The Social Security Administration (SSA) is responsible for making correct and timely payments to individuals entitled to benefits under social insurance and welfare programs and for providing support functions for the medicare program. These programs generate millions of records on workers and beneficiaries that are maintained in automated data banks and files.
The GAO found that personal files within the data system contain valuable private information that is necessary to support present and future social security benefits. SSA uses a vast computerized telecommunications network to process its workload and to handle inquiries from the public. The telecommunications system contained certain security weaknesses: the ability to create as well as query beneficiary files from most terminals, failure to use audit trail features within the system, failure to always lock terminals during nonworking hours, and unlimited unrestricted access to terminals.
Files containing personal data on beneficiaries such as earnings records, financial status, and medical evaluations were not being properly safeguarded from potential loss, destruction, abuse, or misuse.
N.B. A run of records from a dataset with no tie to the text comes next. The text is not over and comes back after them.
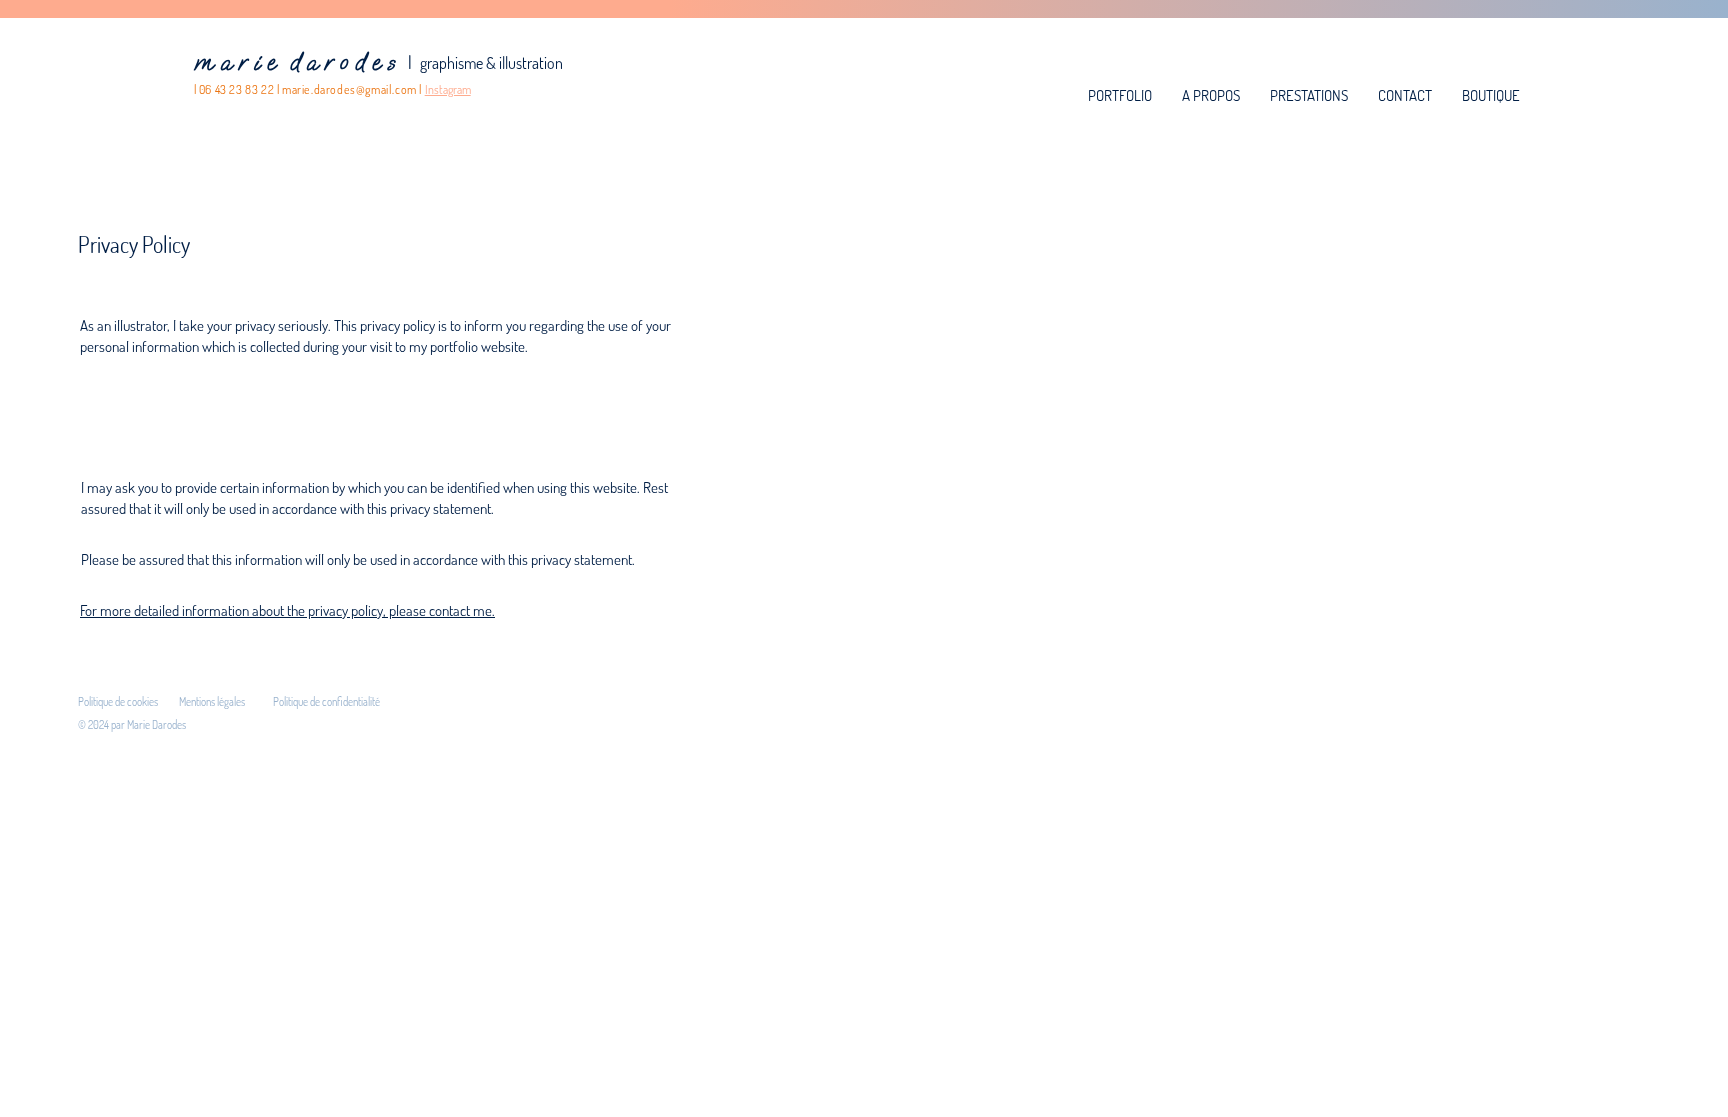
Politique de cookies (118, 702)
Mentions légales (212, 702)
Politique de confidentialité (326, 702)
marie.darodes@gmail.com (349, 89)
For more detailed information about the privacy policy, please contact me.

SSA had not issued guidelines or criteria for establishing physical security measures at field offices and had not determined if adequate security was provided in the handling of information by States in administering welfare programs and by insurance companies in administering medicare.
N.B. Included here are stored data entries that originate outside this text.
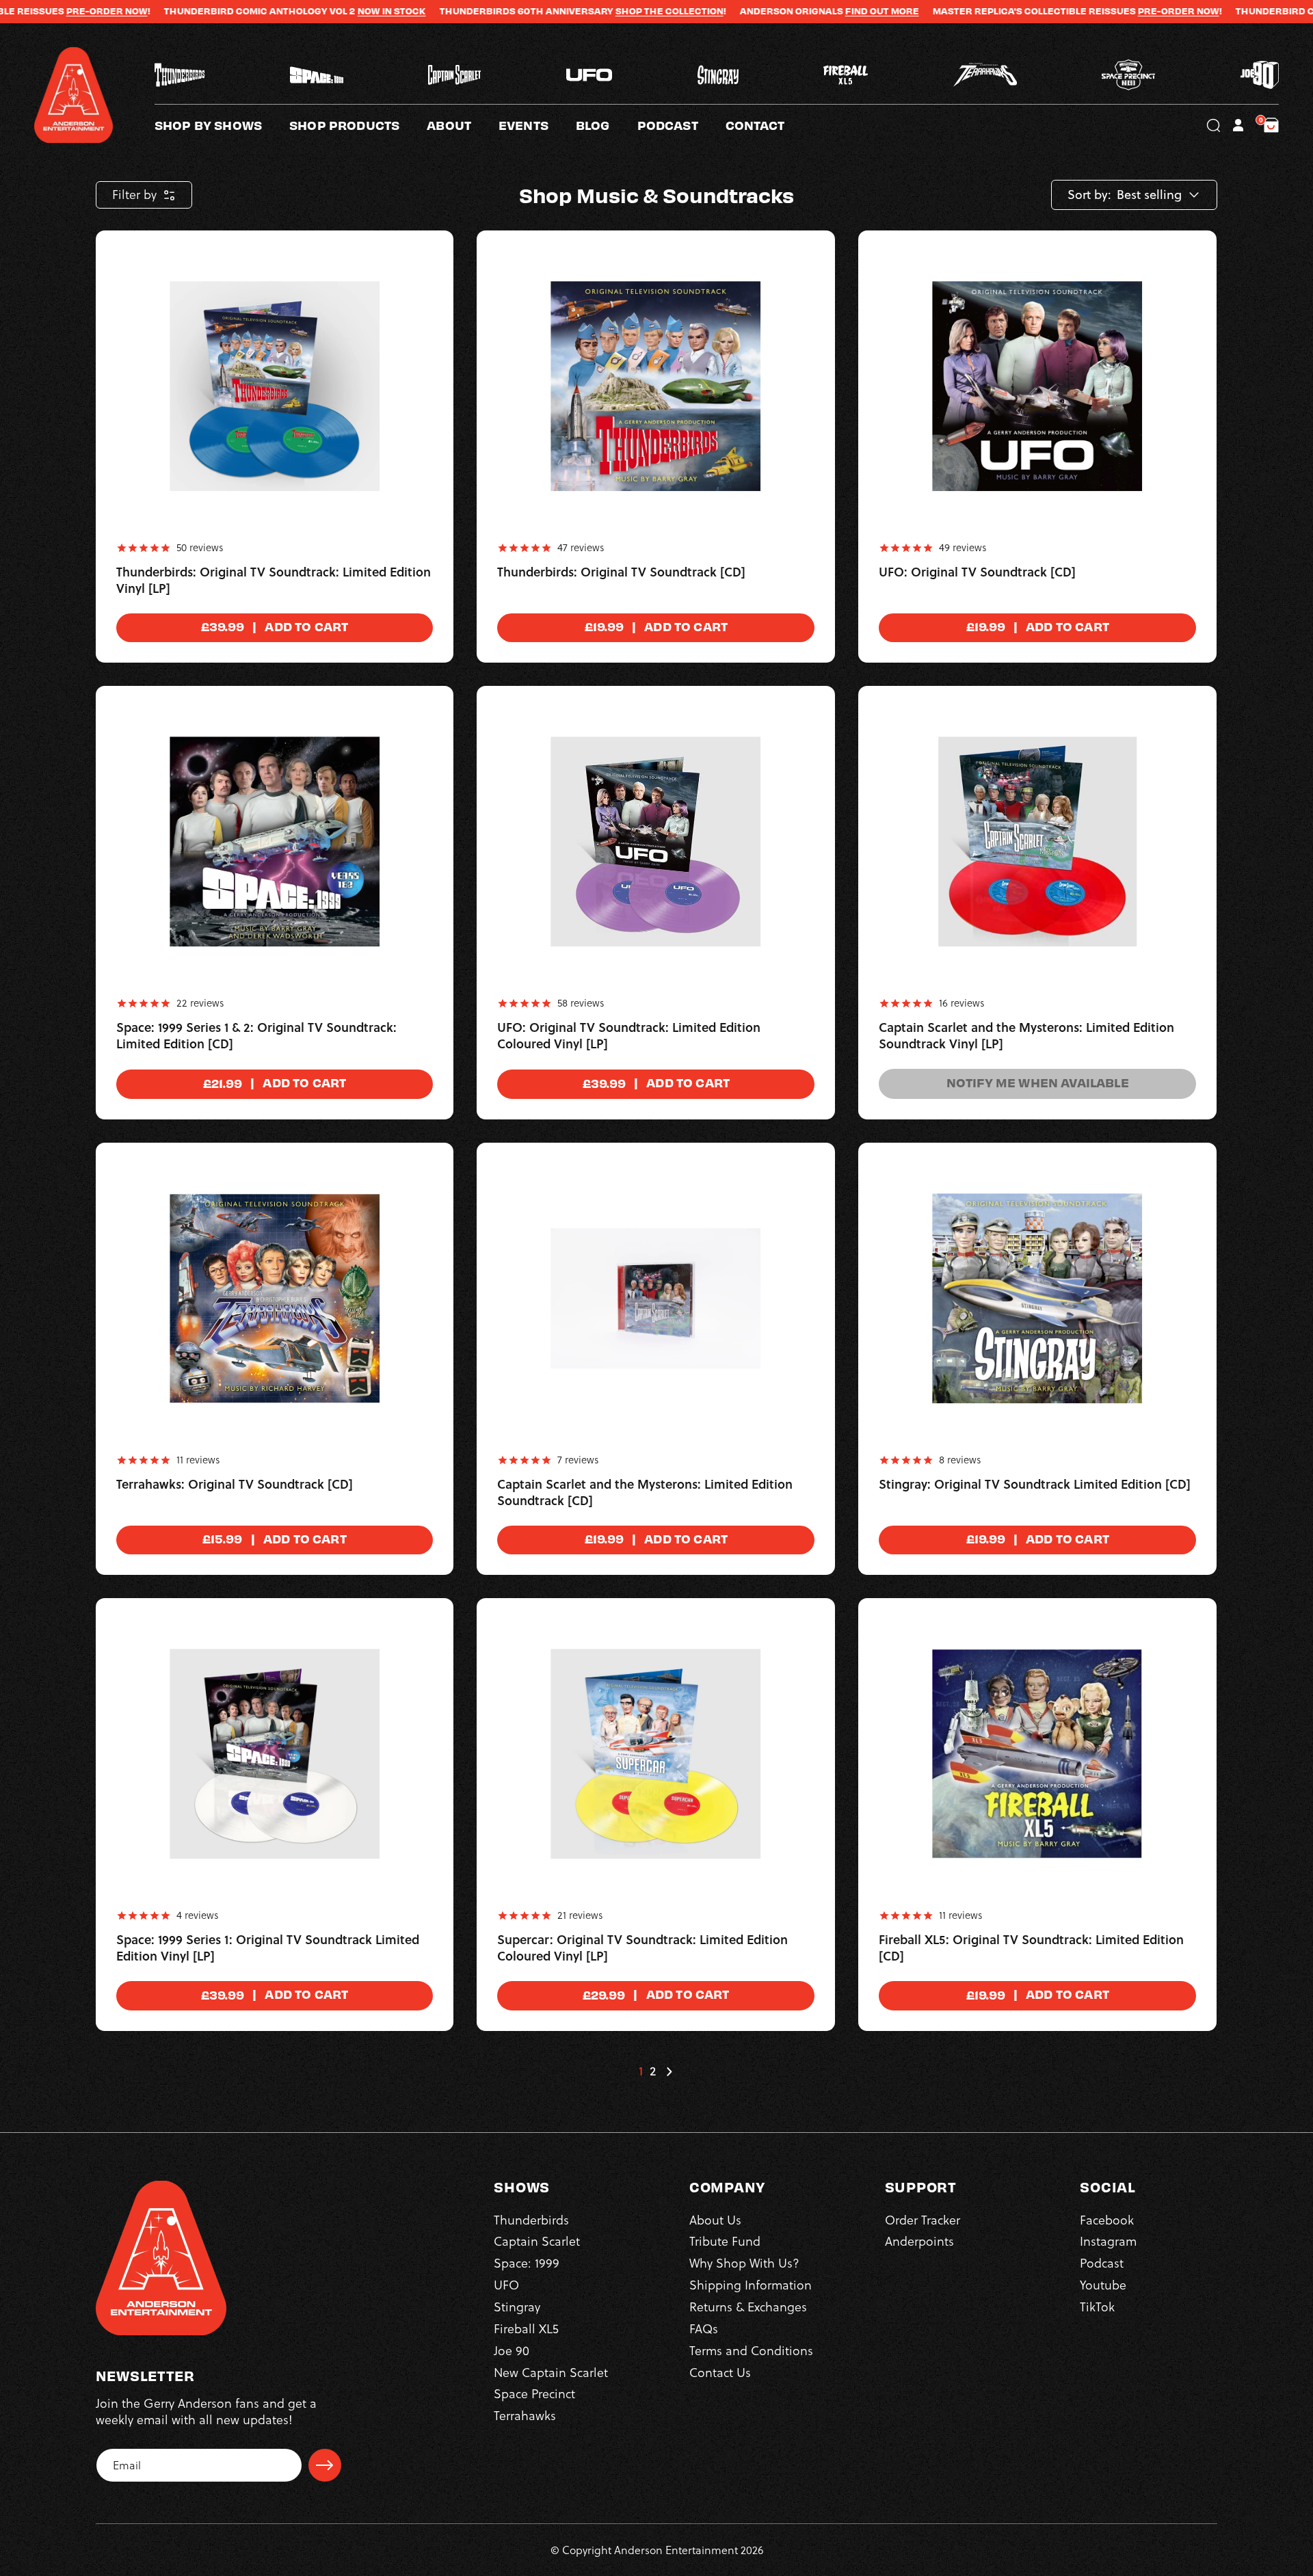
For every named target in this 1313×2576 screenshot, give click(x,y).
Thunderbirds (531, 2220)
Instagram (1108, 2241)
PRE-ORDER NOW (1065, 11)
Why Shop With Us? (744, 2263)
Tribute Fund (724, 2241)
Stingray (517, 2306)
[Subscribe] (324, 2465)
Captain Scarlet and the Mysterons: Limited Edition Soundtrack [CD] (645, 1492)
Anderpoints (919, 2241)
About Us (715, 2220)
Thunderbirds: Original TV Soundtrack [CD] (621, 572)
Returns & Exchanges (748, 2306)
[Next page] (669, 2071)
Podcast (1102, 2263)
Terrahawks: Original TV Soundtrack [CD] (234, 1484)
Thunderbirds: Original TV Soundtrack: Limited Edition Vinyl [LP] (273, 580)
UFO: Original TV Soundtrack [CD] (977, 572)
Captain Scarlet (537, 2241)
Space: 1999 (526, 2263)
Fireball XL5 (526, 2328)
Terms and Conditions (751, 2350)
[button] (463, 125)
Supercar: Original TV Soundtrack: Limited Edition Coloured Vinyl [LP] (642, 1948)
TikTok (1097, 2306)
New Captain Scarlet (551, 2372)
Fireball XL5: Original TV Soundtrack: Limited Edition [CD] (1031, 1948)
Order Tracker (922, 2220)
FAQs (703, 2328)
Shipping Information (750, 2285)
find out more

The GAO recommended that the Secretary of Health, Education, and Welfare direct the Commissioner of the SSA to correct weaknesses in the telecommunications network and continue to pursue an active security program to assure Congress, the public, and beneficiaries that records are properly safeguarded. In this effort, the Secretary should conduct a risk analysis to determine how best to correct physical security weaknesses, including measures which will achieve a balance between good service to beneficiaries and good security.